I titled this essay “AI: I Want a Banksy vs I Want a Picture of a Dragon” because of the distinction between the two wants and its relevance to AI images (and text). Suppose I want a work by Banksy to add to my collection. In that case, no AI art will suffice since only Banksy can create a Banksy. An AI could create a forgery of a Banksy, just as skilled human forger could—but neither creation would be a Banksy. While such a forgery might fool someone into buying it, as soon as the forgery was exposed, the work would become valueless to me—after all, what I want is a Banksy.

When people want a work by a specific creator, the content is of far less importance than the causal chain—they want it because of who created it, not because of what it looks like, what it sounds like, or what the text might be. One example that nicely illustrates this is when Harry Potter series author J.K. Rowling wrote a book under a pseudonym. Before the true authorship was revealed, the book sold few copies. After the reveal, it became a top seller. The exposure of a forgery also shows this. A work can be greatly valued as, say, a painting by Picasso, until it is revealed as a worthless forgery. Nothing about the painting itself has changed, what has changed is the belief in who created it. In these cases, it is the creator and not the qualities of the work that matters. As such, creatives whose work is sought and bought because it was created by them have little to fear from AI, aside from the usual concerns about forgeries.  But what if I just want a picture of a dragon for my D&D adventure? Then AI does change the situation.

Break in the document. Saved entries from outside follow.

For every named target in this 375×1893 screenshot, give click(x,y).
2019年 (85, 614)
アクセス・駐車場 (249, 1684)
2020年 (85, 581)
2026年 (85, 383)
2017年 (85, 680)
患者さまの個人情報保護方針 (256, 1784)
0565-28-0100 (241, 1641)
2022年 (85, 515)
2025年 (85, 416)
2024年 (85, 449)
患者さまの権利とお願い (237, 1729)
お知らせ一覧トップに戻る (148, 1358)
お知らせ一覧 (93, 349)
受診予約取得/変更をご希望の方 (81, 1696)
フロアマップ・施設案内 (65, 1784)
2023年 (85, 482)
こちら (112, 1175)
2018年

Before AI became good at creating images, if I wanted a picture of a dragon, I would need to get one from a human artist or create it myself. Now I can just go to Midjourney, type in a prompt and pick between the generated images. I can even direct the AI to create it in a specific style—making it like the work of a known artist. As such, while AI is not (yet) a threat to creators whose works are sought and bought because they created it, it is a threat to the “working class” of creators who sell their work to those who are seeking a specific work rather than a work by a specific person. AI is a real threat to them, but a real boon to those who want works for the lowest price and want them quickly. AI is also a threat to those who might have been the next Banksy. If artists cannot earn a living while they work towards the fame that makes their works desirable because they are their work, then there will be fewer such artists. Of course, the value of such works is also largely a result of features of our economic system—but that is a matter way beyond AI and art.

In closing, creators like Rowling and Banksy will be just fine for now, but the “working class” creators will be facing increasing challenges from AI. This obviously should not be blamed on AI, but on those who create and perpetuate a system that allows people to inflict such harm on others just because they become less economically useful to the business class. The heart of the problem is that creative works are a commodity and that some people insist that others must labor for their profit—and ensure that violence is always ready to maintain this order.